Deutsche Wirtschaft: Keine Brexit-Lockerung nach Wahl

03.07.2024 04:49

Die Konservativen stehen in Großbritannien vor dem Aus. Ein Grund für
die Unzufriedenheit ist der Umgang mit dem Brexit. Würde eine
sozialdemokratische Regierung die Uhr zurückdrehen?

London (dpa) - Nach dem zu erwartenden Sieg der Labour-Partei bei der
Parlamentswahl in Großbritannien hofft die deutsch-britische
Wirtschaft auf eine Annäherung und Erleichterungen im bilateralen
Handel. Mit einer Rückkehr des Vereinigten Königreichs in den
EU-Binnenmarkt und die Zollunion rechnen die Experten aber nicht. 

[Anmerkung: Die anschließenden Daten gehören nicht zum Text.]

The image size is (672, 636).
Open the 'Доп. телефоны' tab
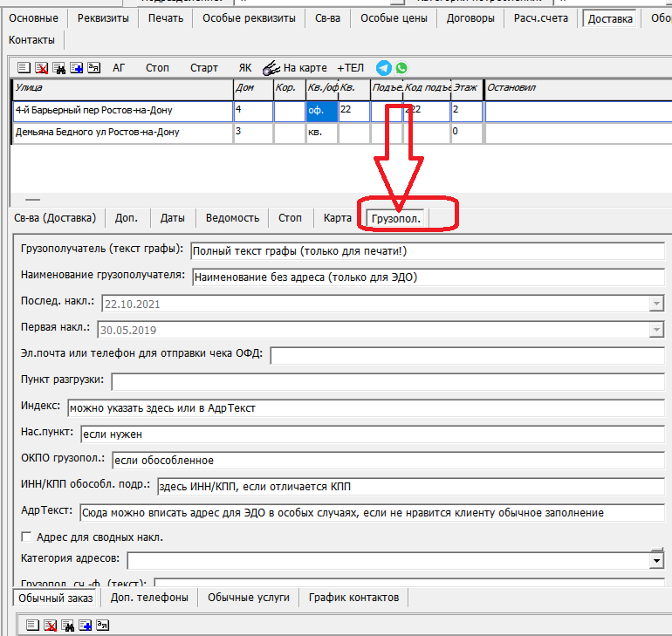[149, 598]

«Stattdessen erscheint es wahrscheinlicher, dass eine
Labour-Regierung darauf abzielt, die bestehenden Beziehungen zu
verbessern und die wirtschaftlichen Verbindungen zu stärken, ohne die
grundlegenden Entscheidungen des Brexits rückgängig zu machen», sagte

York-Alexander von Massenbach von der Britischen Handelskammer in
Deutschland (BCCG) der Deutschen Presse-Agentur. Er verwies darauf,
dass Labour-Chef Keir Starmer, der wahrscheinlich neue
Premierminister, stets betont habe, das Brexit-Referendum zu
respektieren und keinen Wiedereintritt in die EU anzustreben.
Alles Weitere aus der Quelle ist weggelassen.